Stress-susceptible animals that behaved as if they were depressed or anxious were restored to relatively normal behavior by tweaking the system, according to a study appearing in the July 20 issue of Neuron.
“If you ‘turn the volume up’ on animals that hadn’t experienced stress, they start normal and then they have a problem,” said lead researcher Kafui Dzirasa, an assistant professor of psychiatry and behavioral sciences, and neurobiology. “But in the animals that had experienced stress and didn’t do well with it, you had to turn their volume up to get them back to normal. It looked like stress had turned the volume down.”
The circuit the team identified and altered is a connection the prefrontal cortex uses to keep time for the limbic system, which governs emotions and basic drives. To regulate mood, the prefrontal cortex acts as a pacemaker to coordinate the actions of the amygdala, which governs stress responses, and the ventral tegmental area, which plays a role in the brain’s reward circuitry.

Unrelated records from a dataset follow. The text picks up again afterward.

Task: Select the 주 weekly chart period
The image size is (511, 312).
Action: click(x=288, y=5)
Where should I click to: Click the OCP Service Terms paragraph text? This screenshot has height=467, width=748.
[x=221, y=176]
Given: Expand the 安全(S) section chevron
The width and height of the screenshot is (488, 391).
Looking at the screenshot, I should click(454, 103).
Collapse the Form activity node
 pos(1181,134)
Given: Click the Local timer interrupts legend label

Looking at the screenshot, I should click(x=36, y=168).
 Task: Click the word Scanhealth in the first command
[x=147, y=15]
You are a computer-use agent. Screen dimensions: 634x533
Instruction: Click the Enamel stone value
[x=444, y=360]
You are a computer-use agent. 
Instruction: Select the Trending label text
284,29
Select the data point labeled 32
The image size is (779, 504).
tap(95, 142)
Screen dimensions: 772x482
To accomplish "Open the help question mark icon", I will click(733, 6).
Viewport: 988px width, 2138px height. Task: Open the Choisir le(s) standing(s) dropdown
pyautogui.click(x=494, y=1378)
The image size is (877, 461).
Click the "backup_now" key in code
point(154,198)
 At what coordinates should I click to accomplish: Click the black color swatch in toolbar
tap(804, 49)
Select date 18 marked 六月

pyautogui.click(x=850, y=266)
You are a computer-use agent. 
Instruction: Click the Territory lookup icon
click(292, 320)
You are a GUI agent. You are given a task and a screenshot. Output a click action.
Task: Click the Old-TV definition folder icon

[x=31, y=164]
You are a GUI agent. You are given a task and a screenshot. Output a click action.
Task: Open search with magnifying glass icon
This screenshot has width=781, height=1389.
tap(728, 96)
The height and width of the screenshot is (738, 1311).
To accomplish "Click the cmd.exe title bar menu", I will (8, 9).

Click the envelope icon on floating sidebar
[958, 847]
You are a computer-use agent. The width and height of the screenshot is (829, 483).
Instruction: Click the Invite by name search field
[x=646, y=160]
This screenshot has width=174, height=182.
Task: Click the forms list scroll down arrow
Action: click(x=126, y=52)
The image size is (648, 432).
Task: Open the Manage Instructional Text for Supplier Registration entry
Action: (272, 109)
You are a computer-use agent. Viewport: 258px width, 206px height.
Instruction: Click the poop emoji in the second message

“These subcortical circuits are the key regulators of our emotional life,” said Helen Mayberg, a professor of psychiatry, neurology and radiology at Emory University who was not involved in this research. “What’s great about this paper is that they use different approaches to see a circuit that’s relevant to a lot of disorders,” said Mayberg, who has been pioneering deep-brain stimulation of very specific sites in the human prefrontal cortex to treat mood disorders.
Dzirasa is an M.D. just finishing his residency in psychiatry and a Ph.D. neuroscientist with an engineering background. Postdoctoral researcher and first author Rainbo Hultman is a biochemist.
In addition to overcoming the challenges of understanding each other, they asked, “Could we go from a protein, to a signaling activity, to a cell, to a circuit, to this big activity that happens across the whole brain, to actual behavior?” Hultman said.
“Illness can happen at any one of these levels,” said Dzirasa, who is also a member of the Duke Institute for Brain Sciences.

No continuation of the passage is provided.